Clock is ticking for Taoiseach as controversy surrounding whistleblowing garda deepens
His days at the helm of the Irish Government are numbered for Enda Kenny, writes
Like many commentators, I’ve been humbled by recent failures as a political forecaster. I’d bragged about accurately predicting the result of the 2015 UK general election, but was brought down to size by getting both the Brexit referendum and the US Presidential election results wrong.
Still — despite my new-found caution — I’d hazard a guess that Enda Kenny won’t be Taoiseach for much longer.
He was lucky to have been able to hang on after his poor performance in the 2016 general election, when his Fine Gael party lost 27 seats.
With only 49 out of the total of 158, he came back to power only because Micheal Martin, the leader of Fianna Fail, which had 44, agreed to back his minority administration after agreement had been reached on certain key policies.
To placate some restive back-benchers Mr Kenny had said he wouldn’t fight the next general election, but he confidently expected after the Brexit result in June that he would be left unchallenged over the next few years to negotiate the best possible deal with the European Union.
Having been in his job since 2011, which is longer than most EU leaders, he’s well-known in Brussels, and is liked for being co-operative and constructive (in fact, he has often been criticised for being too subservient to the European Commission).
He’s in trouble now, and — as with the RHI scandal and Arlene Foster — what’s put him in jeopardy began with a whistleblower and reached crisis point over an alleged cover-up.
Irish nationalists are ambivalent about whistleblowing, which is often seen as disloyal and close to informing.
And, as we know all too well, the IRA regarded informing as a capital offence.
Garda Sergeant Maurice McCabe has had several years of persecution ever since he made allegations about various incidents of police malpractice.
No one tried to kill him, but he has been ostracised and smeared and was, he believes, the object of an organised campaign by senior members of the Garda to discredit him.
Horrifyingly, this appears to have included spreading false allegations of sexually assaulting a child, in which Tusla, the Republic’s child protection agency, appears to have behaved with either startling incompetence or actual malevolence.
It’s a very complicated story that involves other brave gardai who have backed up Sergeant McCabe, and have in turn been victimised.
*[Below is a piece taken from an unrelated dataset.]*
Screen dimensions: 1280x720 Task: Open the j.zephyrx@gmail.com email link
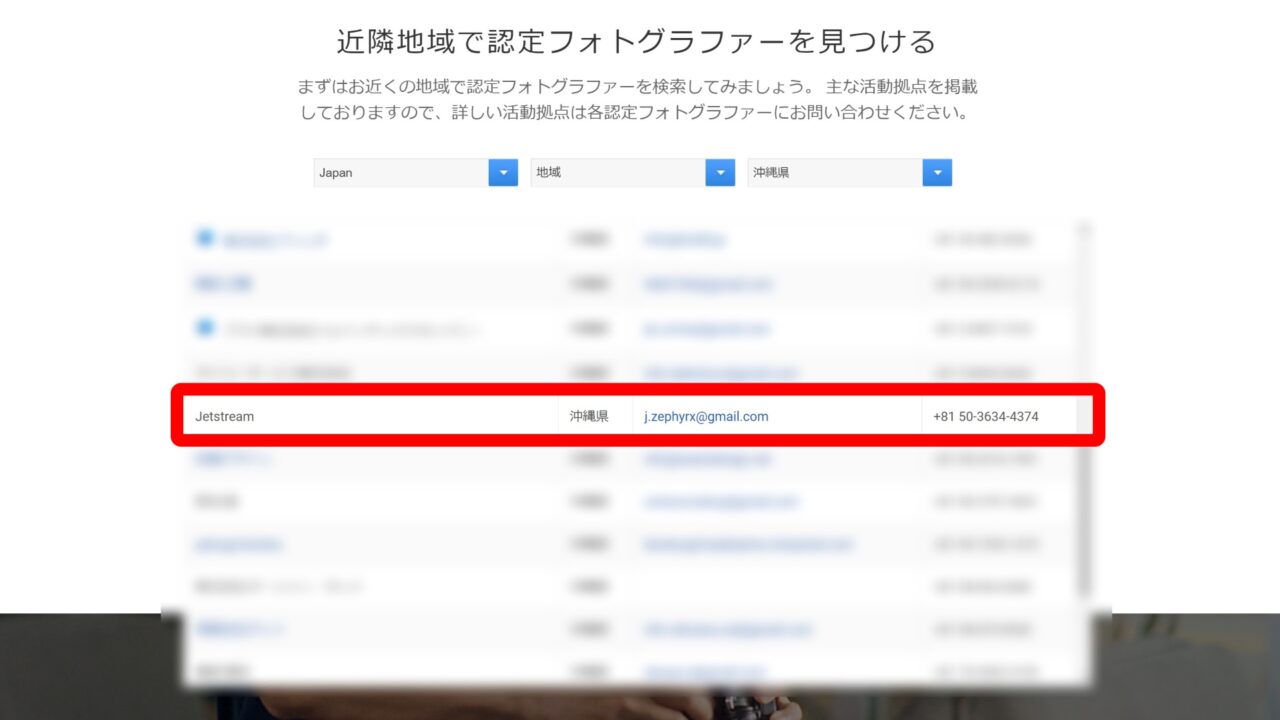click(x=706, y=416)
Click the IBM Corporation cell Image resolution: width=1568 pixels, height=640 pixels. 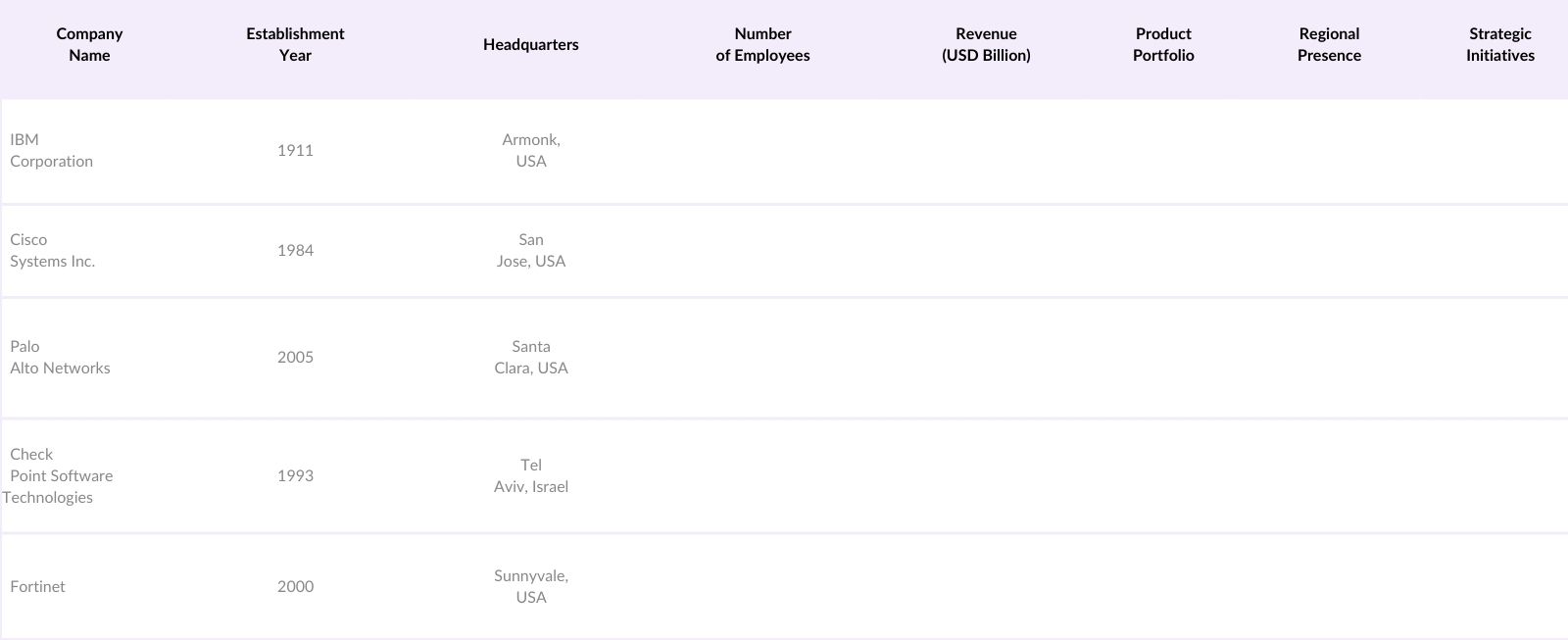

It was one of the ironies of the peace process that Irish politicians called incessantly for root-andbranch reform of the RUC — a fine police force demonised by terrorists — while being at best half-hearted about applying the same standards to the Garda.
The Garda has traditionally been so popular in the Republic that people chose to ignore any allegations of brutality and corruption.
People who didn’t get much worked up about the murders of hundreds of police and soldiers in Northern Ireland were furious about the IRA killing of their equivalents in the south.
In a Dail debate last week Gerry Adams enraged several TDs by seeking the high moral ground on the whole controversy.
Memorably, Patrick O’Donovan from Limerick made an eloquent and furious speech that included a demand that the forthcoming tribunal on the whole affair should require Sinn Fein TDs to “come clean on what happened to the six dead members of An Garda Siochana, the dead members of the defence forces and the dead members of the Irish prison service, who were put into early graves by an organisation the sole motive of which was to subvert the State”.
As Deputy O’Donovan pointed out, Sinn Fein’s interest in the wellbeing of the police force is very new, but then Mr Adams is responding to a dramatic change of mood.
The public can no longer ignore painful truths and foot-dragging, and now they want justice. In 2014 Garda Commissioner Martin Callinan had to resign after telling the public accounts committee that the leaking of information had been “disgusting”.
There have been other scalps along the way, and there will be more to come from among police, politicians and civil servants.
The clamour to replace Mr Kenny — who has handled recent developments very badly — has become deafening.
It would be a foolhardy commentator that would predict him lasting much longer.